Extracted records
++++++++++++++++++++
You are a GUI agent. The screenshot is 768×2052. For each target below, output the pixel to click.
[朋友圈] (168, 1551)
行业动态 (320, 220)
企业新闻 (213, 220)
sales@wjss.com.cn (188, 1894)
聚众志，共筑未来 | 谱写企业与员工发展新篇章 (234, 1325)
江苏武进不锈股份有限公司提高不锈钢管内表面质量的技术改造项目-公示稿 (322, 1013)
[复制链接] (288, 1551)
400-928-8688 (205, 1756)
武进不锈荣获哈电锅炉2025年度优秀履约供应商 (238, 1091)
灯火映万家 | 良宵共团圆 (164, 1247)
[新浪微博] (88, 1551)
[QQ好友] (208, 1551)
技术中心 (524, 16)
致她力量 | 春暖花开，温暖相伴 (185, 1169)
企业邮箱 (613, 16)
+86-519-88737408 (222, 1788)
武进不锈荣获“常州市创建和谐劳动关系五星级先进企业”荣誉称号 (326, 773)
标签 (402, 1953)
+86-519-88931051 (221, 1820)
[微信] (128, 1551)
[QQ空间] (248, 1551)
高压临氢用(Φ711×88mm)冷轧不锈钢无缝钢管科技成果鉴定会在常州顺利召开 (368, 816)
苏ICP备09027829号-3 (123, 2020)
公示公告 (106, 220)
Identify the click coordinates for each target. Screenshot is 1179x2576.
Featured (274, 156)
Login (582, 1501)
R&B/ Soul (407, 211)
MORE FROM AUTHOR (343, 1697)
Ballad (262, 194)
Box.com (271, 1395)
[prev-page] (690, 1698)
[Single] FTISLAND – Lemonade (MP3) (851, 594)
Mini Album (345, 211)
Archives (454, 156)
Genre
++++++++++++++++++++
WHAT THIS TASK INVOLVES.
All of the entries above should be written out verbatim.

SOLUTION.
You are a GUI agent. The screenshot is 768×2052. For each target below, output the pixel to click.
[朋友圈] (168, 1551)
行业动态 (320, 220)
企业新闻 (213, 220)
sales@wjss.com.cn (188, 1894)
聚众志，共筑未来 | 谱写企业与员工发展新篇章 (234, 1325)
江苏武进不锈股份有限公司提高不锈钢管内表面质量的技术改造项目-公示稿 (322, 1013)
[复制链接] (288, 1551)
400-928-8688 (205, 1756)
武进不锈荣获哈电锅炉2025年度优秀履约供应商 (238, 1091)
灯火映万家 | 良宵共团圆 (164, 1247)
[新浪微博] (88, 1551)
[QQ好友] (208, 1551)
技术中心 (524, 16)
致她力量 | 春暖花开，温暖相伴 (185, 1169)
企业邮箱 (613, 16)
+86-519-88737408 (222, 1788)
武进不锈荣获“常州市创建和谐劳动关系五星级先进企业”荣誉称号 (326, 773)
标签 (402, 1953)
+86-519-88931051 (221, 1820)
[微信] (128, 1551)
[QQ空间] (248, 1551)
高压临氢用(Φ711×88mm)冷轧不锈钢无缝钢管科技成果鉴定会在常州顺利召开 (368, 816)
苏ICP备09027829号-3 (123, 2020)
公示公告 (106, 220)
Identify the click coordinates for each target. Screenshot is 1179x2576.
Featured (274, 156)
Login (582, 1501)
R&B/ Soul (407, 211)
MORE FROM AUTHOR (343, 1697)
Ballad (262, 194)
Box.com (271, 1395)
[prev-page] (690, 1698)
[Single] FTISLAND – Lemonade (MP3) (851, 594)
Mini Album (345, 211)
Archives (454, 156)
Genre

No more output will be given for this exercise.